Here is a list of the birds I saw today on the walk, in the order we saw them: Collared Dove, Carrion Crow, Jackdaw, Goldfinch, Fieldfare, Redwing, Wood Pigeon, Blue Tit, Robin, Starling, Magpie, Black Headed Gull, Blackbird, Mallard, Buzzard, Great Tit, Tree Creeper, Chaffinch, Coot, Moorhen, Meadow Pipit, Song Thrush, Little Grebe, Kingfisher, Jay, Long Tailed Tit, Grey Heron, Lapwing, Wren, Goldcrest, Sparrow Hawk, Nuthatch, Tufted Duck, Great Spotted Woodpecker, Water Rail and of course a stunning Bittern.
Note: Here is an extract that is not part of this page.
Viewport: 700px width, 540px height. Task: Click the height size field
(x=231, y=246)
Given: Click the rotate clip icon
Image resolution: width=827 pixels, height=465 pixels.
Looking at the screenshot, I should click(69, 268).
Saturday's Ringing Session
Today was all about the Winter Thrushes with many birds still in good numbers at this particular site.We had a good morning for Redwing 39 and a single Fieldfare, but it slowed down during the course of later morning with a single Goldcrest at the end of the session (another spectacular day for Winter Thrushes). We were joined by Catherine and Lilly who are Ecology students.
The totals for the day were Redwing 39, Fieldfare 1, Blackbird 1 (1), Goldcrest (1), Wren (1), Blue Tit 6 (8), Great Tit 1 (2), Coal Tit (1), Goldfinch 1, Chaffinch 2, Bullfinch (1), Greenfinch 18 (1) .
The people who own the the site also have some livestock and we always stop to see the pigs and piglets, I think they are Saddle Backs.